Consider this proposal: If an uninsured person incurs medical expenses and leaves an unpaid balance, the provider must try for 90 days to collect. At that point the unpaid balance is posted to an account in the patient’s name, managed for the government by a credit-card company. Each year the account manager reports to the patient his or her balance, on the equivalent of an IRS 1099 form. When preparing that year’s taxes, the individual must include a stated fraction of that amount in his or her gross income. (The same result could be achieved with an inverse tax credit.)


The fraction reported would be graduated according to the patient’s income and the amount of the balance due. For a high-income taxpayer with a low account balance, the amount subject to tax the first year might be 100 percent of the balance. For a taxpayer with minimal income, the balance would carry over undiminished to the following year.

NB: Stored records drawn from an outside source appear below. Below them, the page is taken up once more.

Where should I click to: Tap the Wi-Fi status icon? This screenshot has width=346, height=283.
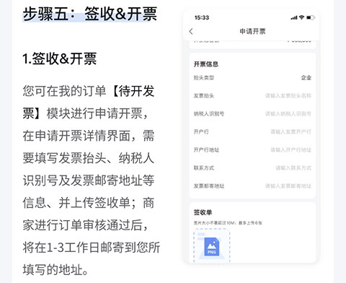pos(301,17)
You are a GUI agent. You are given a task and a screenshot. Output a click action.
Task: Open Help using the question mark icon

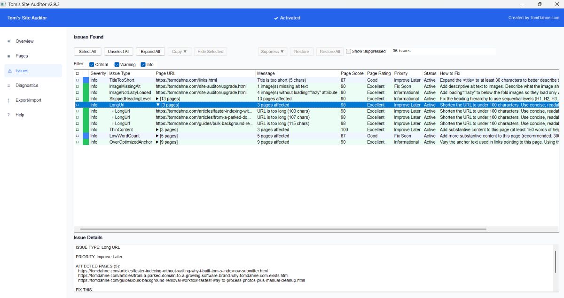click(8, 115)
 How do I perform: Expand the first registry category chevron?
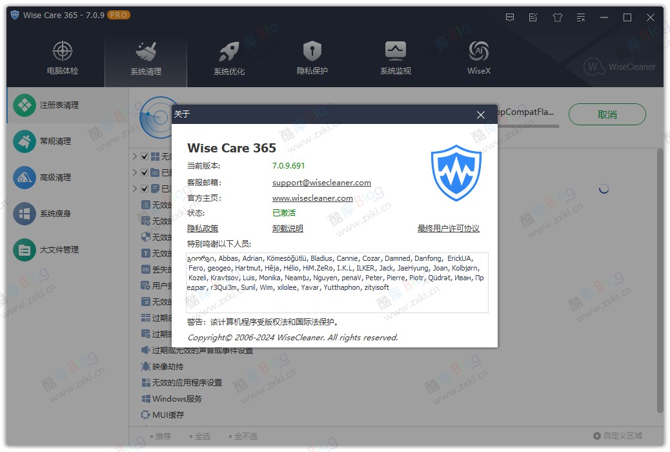134,156
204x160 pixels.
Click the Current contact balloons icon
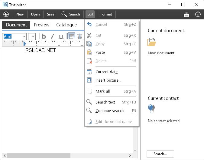151,108
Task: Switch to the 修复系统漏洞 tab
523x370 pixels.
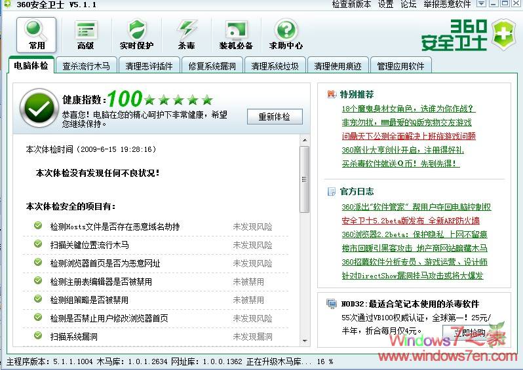Action: tap(212, 66)
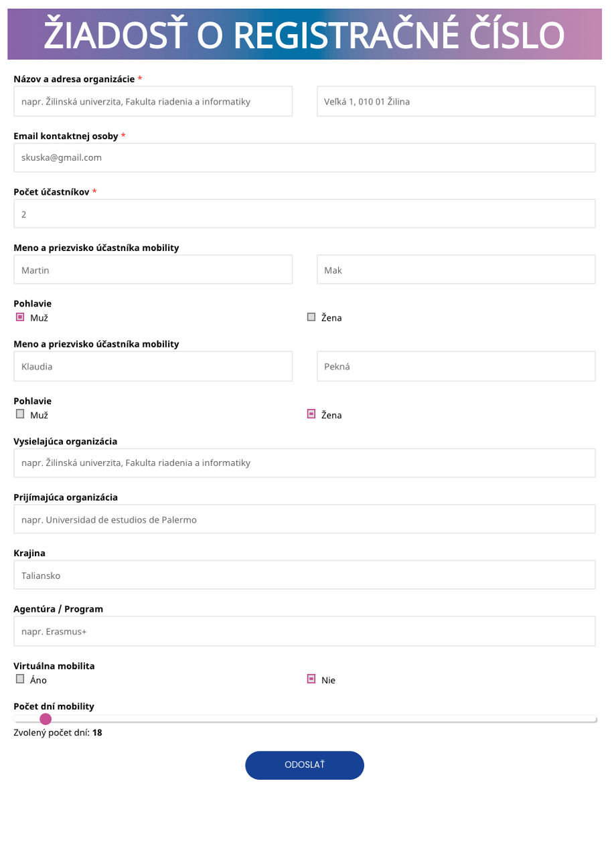
Task: Click the first name field containing Martin
Action: pos(153,270)
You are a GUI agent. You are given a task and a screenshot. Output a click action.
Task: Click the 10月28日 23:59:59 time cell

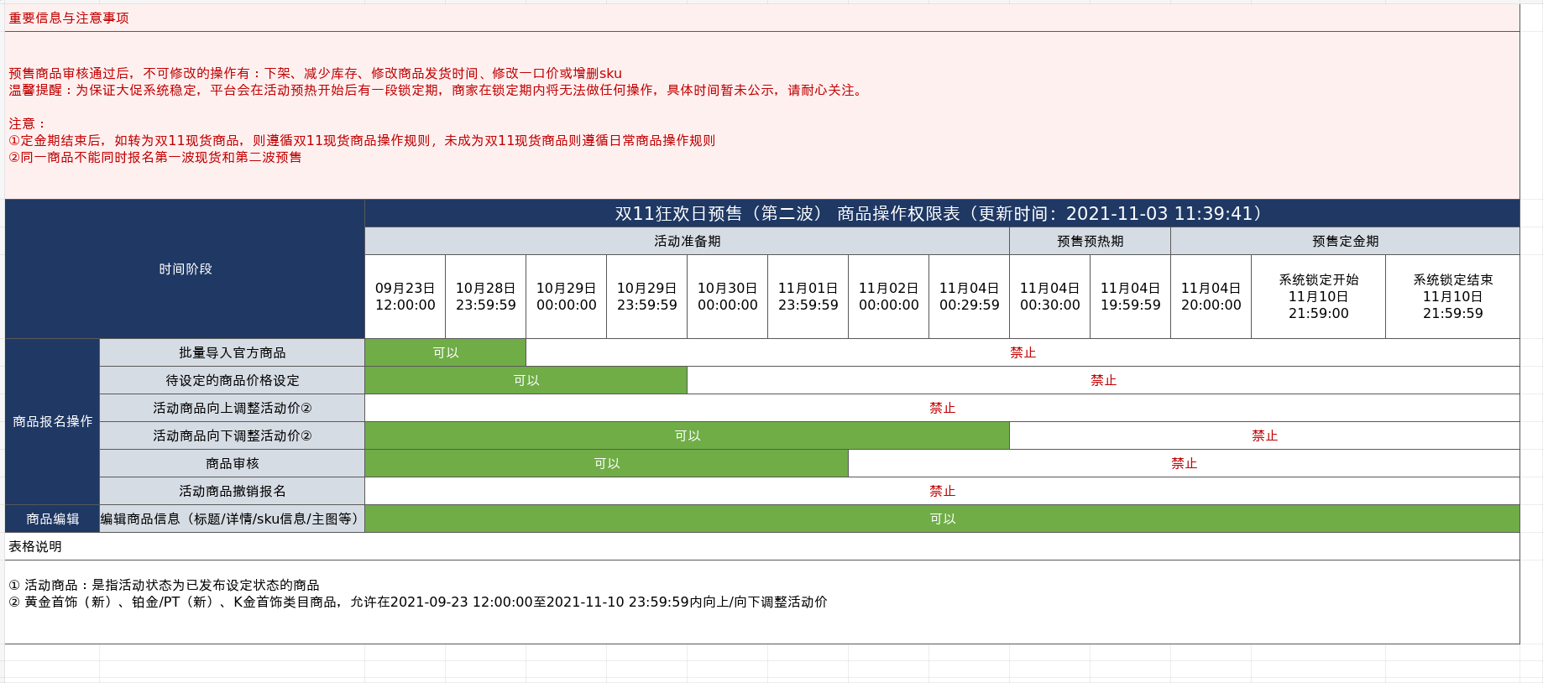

Thus the uninsured patient would be required to pay off the unpaid balance via income-tax payments year after year until it is retired. Whether the account balance would be adjusted upward annually to match the depreciation of the dollar, whether interest would be charged on the average balance, whether the IRS would have a claim on a decedent’s estate for the unpaid balance, and whether such liabilities would survive bankruptcy are questions for policymakers to decide. A further question is how much of the tax payment collected the government would deduct to cover administrative costs before remitting the remainder to the providers who weren’t paid for their services.


In sum, the proposal says to the person who prefers not to obtain insurance: “Your government will not fine you for failing to buy health insurance. But if you are unlucky enough to run up a big medical bill that you can’t pay from your assets, you will be paying a piece of it off every year at tax time, possibly for the rest of your life. Are you sure you wouldn’t prefer to invest in a high-deductible insurance policy with limited mandates, with a cap on out-of-pocket payments, and with your own tax-free Health Savings Account?”

As I explain in the latest issue of National Review, the correct response to the problem of uninsured people who can’t pay their medical bills is not an individual mandate that allows the government to take over the private health-insurance market. It is to collect from the would-be free-riders as much as possible, and write off any remaining uncompensated care as the price of living in a free and decent society.